Ketika diputuskan, ekspektasi inflasi sudah telanjur tinggi serta bertepatan
dengan masa liburan sekolah juga puasa dan Lebaran. Selain itu, situasi global
juga sedang tidak kondusif. Dengan demikian, tak seluruh skenario
pasca-kenaikan harga BBM berjalan baik. Mulanya, banyak pihak berharap kenaikan
harga BBM akan segera diikuti dengan kembalinya modal asing, ditandai dengan
menguatnya Indeks Harga Saham Gabungan dan nilai tukar rupiah. Kenyataannya, indeks
dan rupiah masih terpuruk pasca-kenaikan harga BBM.
Di sinilah, ekspektasi pelaku pasar
(terutama asing) dengan arah kebijakan kita belum bertemu pada ekuilibrium
jangka pendek. Situasi paradoksal juga terjadi pada ekspektasi kebijakan
fiskal. Banyak pihak mengharapkan, pasca-pengurangan subsidi, ekspansi belanja
modal menjadi lebih besar. Namun, harapan tersebut sulit terwujud, apalagi
melihat konsumsi BBM ternyata tak berkurang signifikan dengan naiknya harga.
Belum lagi faktor kenaikan harga minyak di pasar dunia akibat krisis Mesir.

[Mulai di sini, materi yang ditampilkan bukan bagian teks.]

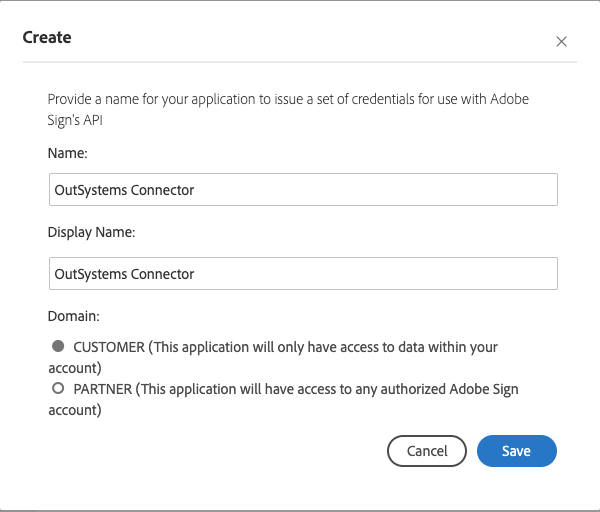This screenshot has width=600, height=512.
Task: Select the CUSTOMER domain radio button
Action: [58, 346]
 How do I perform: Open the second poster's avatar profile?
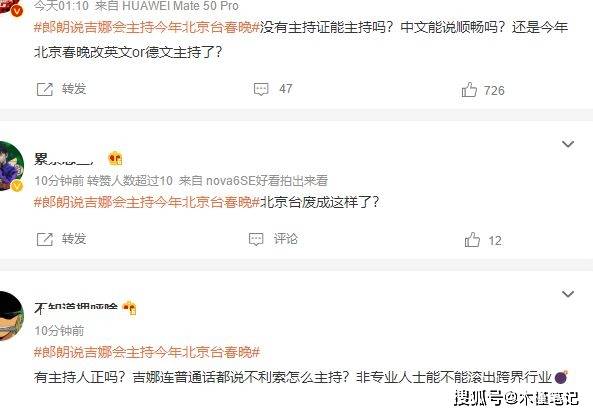click(x=11, y=166)
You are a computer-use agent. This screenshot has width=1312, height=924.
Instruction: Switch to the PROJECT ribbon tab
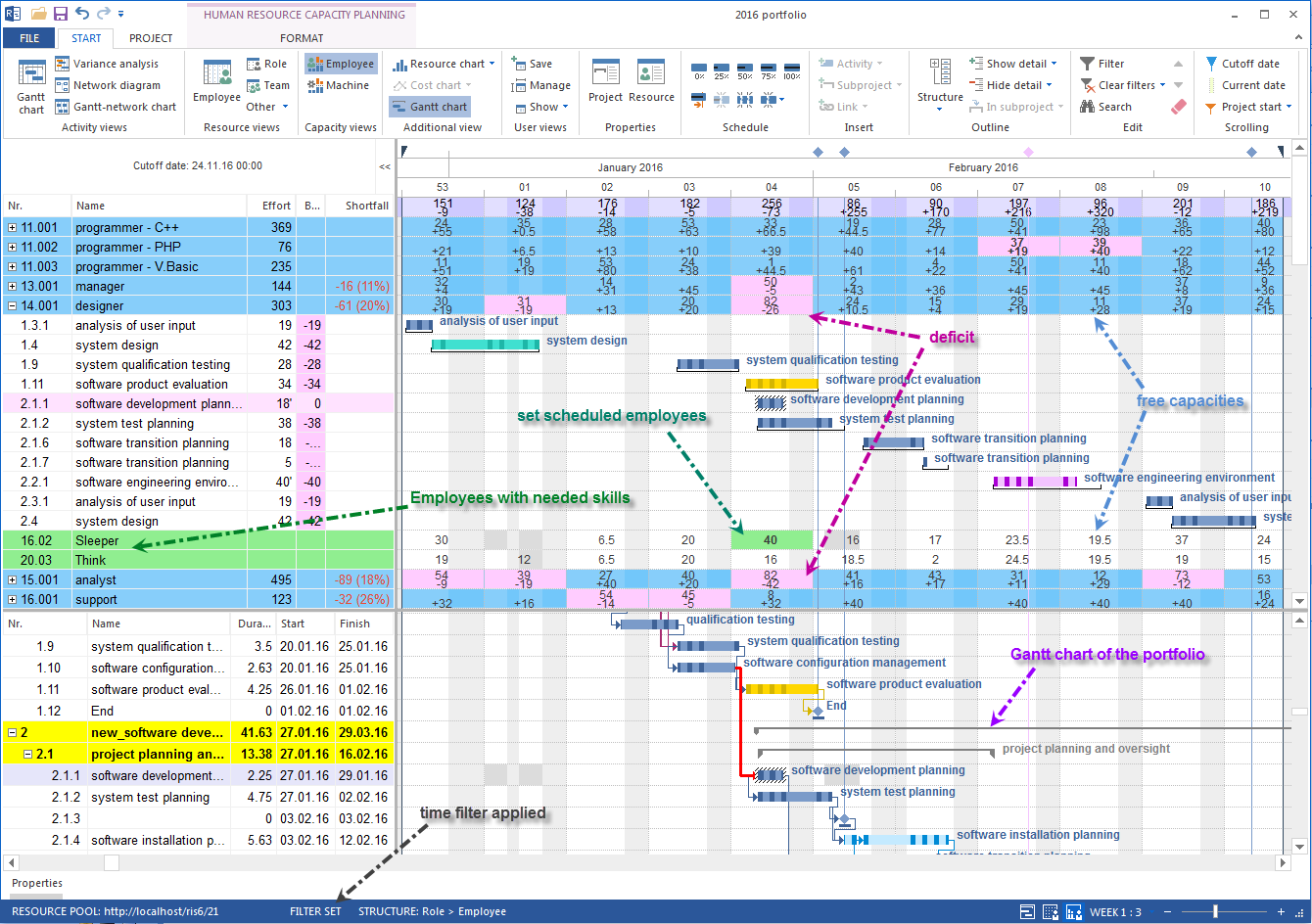[151, 38]
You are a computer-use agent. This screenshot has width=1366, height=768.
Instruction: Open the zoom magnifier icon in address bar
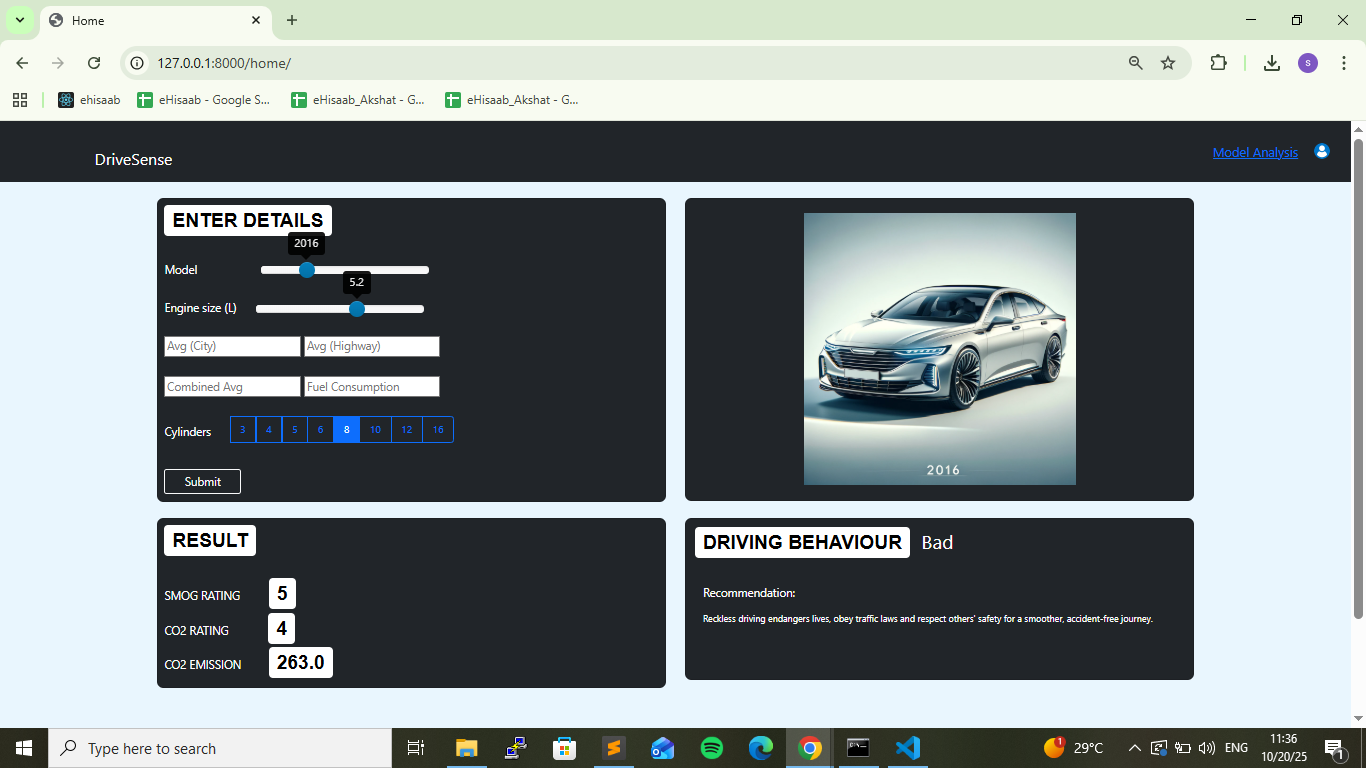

Di sinilah tantangan pokok yang
harus dijawab pasca-kenaikan harga BBM. Semestinya, sekecil apa pun,
pengurangan subsidi harus mampu membuka ruang peningkatan kinerja dan kapasitas
perekonomian jangka menengah-panjang. Jika kenaikan beban masyarakat tidak
mampu dikompensasi melalui pengungkit fiskal, roh kepedulian pemerintah
menghilang dari sirkulasi perekonomian.
Mengapa masalah ekspansi fiskal
pasca-kenaikan harga BBM menjadi penting? Kenaikan harga BBM terjadi bersamaan
dengan melambatnya prospek pertumbuhan ekonomi. Ekspor terus tertekan akibat
turunnya proyeksi pertumbuhan global serta penurunan harga komoditas primer.
Selain memukul ekspor, penurunan komoditas primer juga berdampak pada penurunan
investasi. Harus diakui, nadi perekonomian kita masih bertumpu pada sektor
berbasis komoditas primer. Karena itu, pertumbuhan pada 2013 bisa tergelincir
di bawah 6 persen.
Tanda-tanda melemahnya pertumbuhan
ekonomi sudah terlihat dari pertumbuhan triwulan I 2013 sebesar 6,03 persen.
Secara umum, pertumbuhan investasi triwulanan terus melemah sejak triwulan II
2012. Jika dilihat dari nilai pembentukan modal tetap bruto (gross fixed capital formation), memang
baru terjadi penurunan pada triwulan I 2013. Namun, jika dilihat pertumbuhannya,
perlambatan mulai terjadi pada triwulan III 2012.
Sektor transportasi asing mengalami
koreksi paling tajam, diikuti sektor mesin dan perlengkapan asing.
Kecenderungan ini dirasakan juga dengan merosotnya impor bahan baku serta
melemahnya penanaman modal asing langsung (foreign
direct investment). Tak bisa dimungkiri, peranan investasi pada produk
domestik bruto kita akan cenderung melemah. Jika dilihat pertumbuhan sektoral,
industri pertambangan mengalami koreksi paling drastis sejak triwulan III tahun
lalu.
Memang kebijakan ekonomi selalu
dihadapkan pada dilema yang menegasi satu sama lain. Karenanya, kebijakan
ekonomi tidak bisa dilakukan secara sektoral. Harus ada kerangka kebijakan yang
menyeluruh agar, jika terjadi dampak negatif dari satu kebijakan, bisa
dimitigasi dengan kebijakan lain. Terkait dengan melemahnya permintaan domestik
di tengah perlambatan ekspor dan investasi, sejatinya pemerintah masih memiliki
satu ruang untuk bermanuver, dengan mengoptimalkan pengeluaran pemerintah.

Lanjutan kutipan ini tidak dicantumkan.